§ **Short exercise**
Present the entries as a numbered list, from the line containing "At what coordinates should I click to accomplish: Mark" through the end of the entries, inclusive. Leave out blank lines and pictures.

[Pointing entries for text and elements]
◇ ◇ ◇ ◇ ◇ ◇ ◇
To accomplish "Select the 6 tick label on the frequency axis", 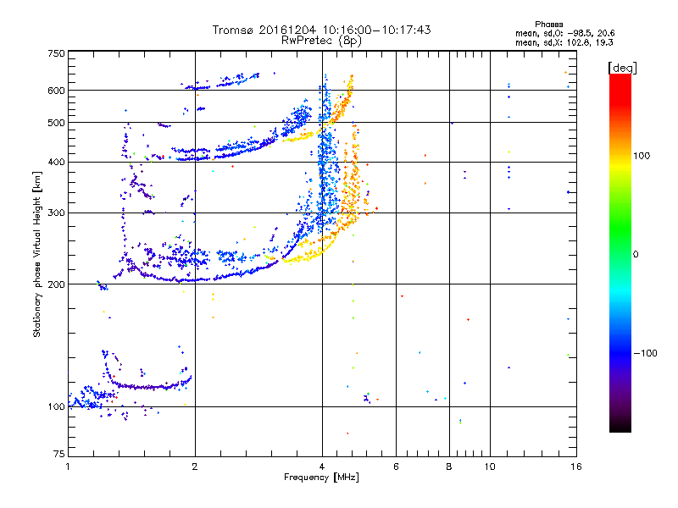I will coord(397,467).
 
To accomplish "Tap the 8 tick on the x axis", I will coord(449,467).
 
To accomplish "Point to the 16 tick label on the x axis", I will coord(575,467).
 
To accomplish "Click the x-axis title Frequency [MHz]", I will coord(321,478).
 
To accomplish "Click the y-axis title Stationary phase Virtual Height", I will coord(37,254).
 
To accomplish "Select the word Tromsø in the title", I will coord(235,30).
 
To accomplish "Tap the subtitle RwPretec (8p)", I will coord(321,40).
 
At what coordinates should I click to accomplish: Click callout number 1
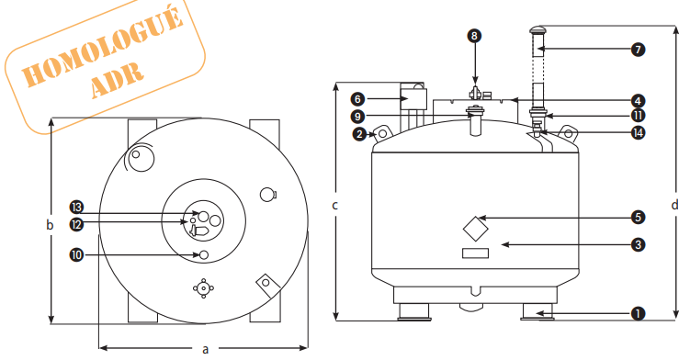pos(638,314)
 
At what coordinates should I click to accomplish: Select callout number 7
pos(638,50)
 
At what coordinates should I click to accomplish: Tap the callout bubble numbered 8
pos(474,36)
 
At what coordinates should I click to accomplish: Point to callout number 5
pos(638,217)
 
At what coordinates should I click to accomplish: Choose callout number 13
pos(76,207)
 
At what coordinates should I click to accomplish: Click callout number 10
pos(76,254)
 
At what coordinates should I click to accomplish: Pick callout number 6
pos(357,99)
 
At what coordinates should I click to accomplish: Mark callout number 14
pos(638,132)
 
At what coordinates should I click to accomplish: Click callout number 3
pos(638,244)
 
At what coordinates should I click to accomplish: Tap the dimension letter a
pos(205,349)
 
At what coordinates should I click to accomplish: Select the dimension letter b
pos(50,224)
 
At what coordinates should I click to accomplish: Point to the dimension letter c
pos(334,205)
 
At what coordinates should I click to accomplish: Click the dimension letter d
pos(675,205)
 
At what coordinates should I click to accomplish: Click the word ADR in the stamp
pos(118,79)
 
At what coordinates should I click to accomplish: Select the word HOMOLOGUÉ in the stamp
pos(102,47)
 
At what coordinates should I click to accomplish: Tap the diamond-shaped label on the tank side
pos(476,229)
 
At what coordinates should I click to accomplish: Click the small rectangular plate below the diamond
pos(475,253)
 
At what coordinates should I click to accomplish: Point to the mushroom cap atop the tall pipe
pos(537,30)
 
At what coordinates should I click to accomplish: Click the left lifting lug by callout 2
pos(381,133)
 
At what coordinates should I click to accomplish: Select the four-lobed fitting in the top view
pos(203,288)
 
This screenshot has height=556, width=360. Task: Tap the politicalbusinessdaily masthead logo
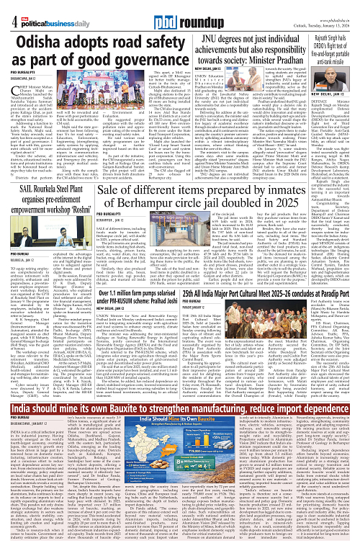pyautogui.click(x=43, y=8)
◇ ◇ ◇ ◇ ◇ ◇ ◇
§ **Response to this exercise**
1. At what coordinates should I click to accomplish: Mark callout number 14
2. pos(638,132)
3. At what coordinates should I click to accomplish: Click callout number 3
4. pos(638,244)
5. At what coordinates should I click to accomplish: Tap the dimension letter a
6. pos(205,349)
7. At what coordinates should I click to accomplish: Select the dimension letter b
8. pos(50,224)
9. At what coordinates should I click to accomplish: Point to the dimension letter c
10. pos(334,205)
11. At what coordinates should I click to accomplish: Click the dimension letter d
12. pos(675,205)
13. At what coordinates should I click to accomplish: Click the word ADR in the stamp
14. pos(118,79)
15. At what coordinates should I click to accomplish: Select the word HOMOLOGUÉ in the stamp
16. pos(102,47)
17. At what coordinates should I click to accomplish: Tap the diamond-shaped label on the tank side
18. pos(476,229)
19. At what coordinates should I click to accomplish: Click the small rectangular plate below the diamond
20. pos(475,253)
21. At what coordinates should I click to accomplish: Point to the mushroom cap atop the tall pipe
22. pos(537,30)
23. At what coordinates should I click to accomplish: Click the left lifting lug by callout 2
24. pos(381,133)
25. At what coordinates should I click to accomplish: Select the four-lobed fitting in the top view
26. pos(203,288)
27. This screenshot has height=556, width=360. Task: Tap the politicalbusinessdaily masthead logo
28. pyautogui.click(x=43, y=8)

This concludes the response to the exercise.